Adam answers as follows:
Because the frame-up couldn't have worked any other
way.
But if Islamic terrorists really did hijack the planes — even if
they were put up to it by the CIA — then it wasn't a "frame-up".
Adam continues:
There is no easy way to blow up the World Trade Centers. If they had
demolished the buildings without crashing the planes, nobody would be
gullible enough to think the terrorists had the ability to coordinate such
a complex task on such high-security buildings. Even since 9/11 it's
become abundantly clear that the terrorists do not have large bombs
sufficient to demolish the Twin Towers. All of the Al Qaeda attacks have
used much smaller bombs.
Using the plane crashes, they've gotten the public to believe and
accept the myth that plane crashes could have knocked down those
skyscrapers. It's a much easier myth to swallow than Al Qaeda having
access to the necessary demolition points for weeks on end.
The traumatic event was the deliberate crashing of planes; collapse of
the damaged structure was ancillary. Most of the tens of thousands of
people who worked in the WTC complex had evacuated before that
happened.
Referring specifically to Serendipity's theory about faked hijackings,
I wrote: "Yow. If true, that would be the crime of the century." Adam
responds:
The illegal invasion of Iraq was the crime of the century.
But, the 9/11 attacks were an essential component of the pretext for it
(and so much else). More importantly though, 9/11 was a crime of
historical proportions whether or not the Serendipity theory about it is
correct or not.
No, military invasions, even if horrible and wrong, are not "crimes".
Even at Nuremburg, Nazi leaders were not charged with the invasions of
Poland or Czechoslovakia or France as such. In general, national leaders
who send their troops into another country to kill and be killed, even if
in defiance of national or international laws or treaties, do so openly
and with the support of their constituents.
By contrast, if George W. Bush were ever to be shown convincingly to
have had explicit foreknowledge of 9/11, let alone to have brought it
about, he would instantly become the most reviled man in all of American
history. "Criminal" would be one of the milder words used for him.
Everyone in his campaign, Administration, and party would be disgraced,
whether they were complicit or not.
That kind of downside risk, for a temporary political gain, would be
pretty daunting to even the most amoral White House. And the risk is
multiplied as the number of people involved rises.
It's a necessary article of faith for theories of vast conspiracies
that large organizations (such as governments) are capable of keeping big
secrets. Sometimes they can for a short time, especially in a crisis.
But people change over time. If dozens or hundreds or thousands of people
know some terrible secret, pretty soon word of it is going to leak
out.
And because this is such a predictable result of a conspiracy to
secretly do some monstrous evil deed, it's pretty unlikely that any
rational president would get involved in one.

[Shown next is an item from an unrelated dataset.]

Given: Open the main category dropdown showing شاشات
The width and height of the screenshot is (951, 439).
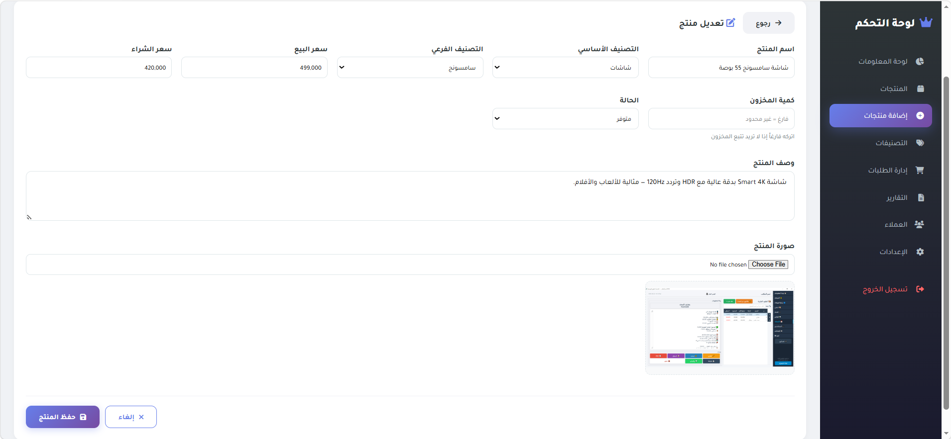Looking at the screenshot, I should [x=565, y=68].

Adam takes me to task for not personally examining evidence, but that's
not my department. There are lots of experts who examine blast shards and
metal fragments under microscopes and understand what they mean, thousands
of others who match burnt pieces of teeth with dental records, still more
thousands who know all the ins and outs of aircraft and transponders and
radio frequencies and flight trajectories and many, many other things.

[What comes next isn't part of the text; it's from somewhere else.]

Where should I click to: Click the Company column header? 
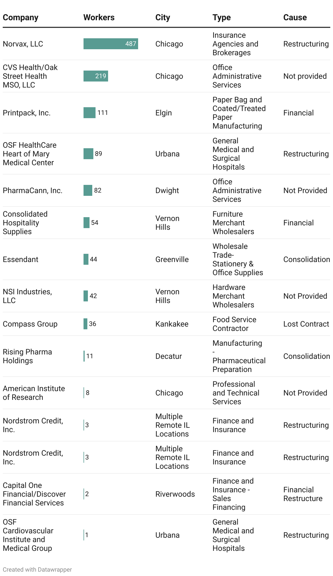(20, 18)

No one has enough money to buy silence from all of those experts, or
enough force to intimidate every one without anyone noticing.
A thousand different "loose ends" or claimed contradictions don't add
up to very much, if few of them are taken seriously by experts. On the
other hand, a dozen clues raised by amateurs could be the key to a hidden
truth — if they point to a consistent, plausible theory of what
happened and why.
A revisionist theory of events with no coherent story line and little
expert support isn't going to convince many people.